Although plaintiff did not file a responding brief, he did order the transcript of the judge's opening remarks, in which the judge gave the warnings and opportunity for an adjournment to seek counsel discussed above. Thus, defendant's counsel did not have access to these remarks when her brief was written. --------
Our review of a trial judge's "fact-finding function is limited." Cesare v. Cesare, 154 N.J. 394, 411 (1998). A judge's findings of fact "are binding on appeal when supported by adequate, substantial, credible evidence." Id. at 411-12. The judge sees witnesses first-hand and "has a 'feel of the case' that can never be realized by a review of the cold record." N.J. Div. of Youth & Family Servs. v. G.M., 198 N.J. 382, 396 (2009) (quoting N.J. Div. of Youth & Family Servs. v. E.P., 196 N.J. 88, 104 (2008)). We give additional deference to the factual findings of family court judges because they have special expertise, and we do not second-guess their exercise of sound discretion. See ibid.; Hand v. Hand, 391 N.J. Super. 102, 111 (App. Div. 2007). Where our review addresses questions of law, however, a "judge's findings are not entitled to that same degree of deference if they are based upon a misunderstanding of the applicable legal principles." N.J. Div. of Youth & Family Servs. v. Z.P.R., 351 N.J. Super. 427, 434 (App. Div. 2002). When determining whether to grant an FRO pursuant to the PDVA, the judge must first determine whether the plaintiff has proven, by a preponderance of the evidence, that the defendant committed one of the predicate acts referenced in N.J.S.A. 2C:25-19(a), which incorporates harassment, N.J.S.A. 2C:33-4, as conduct constituting domestic violence. See Silver v. Silver, 387 N.J. Super. 112, 125-26 (App. Div. 2006). N.J.S.A. 2C:33-4(c) defines harassment as engaging "in any other course of alarming conduct or of repeatedly committed acts with purpose to alarm or seriously annoy such other person." After listening to both parties, the trial judge found that the hugely excessive number of phone calls and text messages to plaintiff, all contrary to the court order directing her to contact DCPP to arrange visitation, constituted harassment. That defendant may have possessed a mixed purpose, to contact her children as well as to annoy or alarm her husband, does not negate a finding of harassment. See J.D. v. M.D.F., 207 N.J. 458, 487-88 (2011) (rejecting the theory that "in evaluating claims of domestic violence, an individual can have only one motive or intent").

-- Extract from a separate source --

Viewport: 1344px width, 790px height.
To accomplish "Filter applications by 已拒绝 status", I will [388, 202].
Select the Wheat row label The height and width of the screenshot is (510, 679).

The judge must construe any such acts in light of the parties' history to better "understand the totality of the circumstances of the relationship and to fully evaluate the reasonableness of the victim's continued fear of the perpetrator." Kanaszka v. Kunen, 313 N.J. Super. 600, 607 (App. Div. 1998); see N.J.S.A. 2C:25-29(a)(1). If a predicate offense is proven, the judge must then assess "whether a restraining order is necessary, upon an evaluation of the facts set forth in N.J.S.A. 2C:25-29(a)(1) to -29(a)(6), to protect the victim from an immediate danger or to prevent further abuse." J.D., supra, 207 N.J. at 475-76 (quoting Silver, supra, 387 N.J. Super. at 127). The judge performed this analysis and determined that an FRO was needed to protect plaintiff and the children in these circumstances.
Affirmed. I hereby certify that the foregoing is a true copy of the original on file in my office.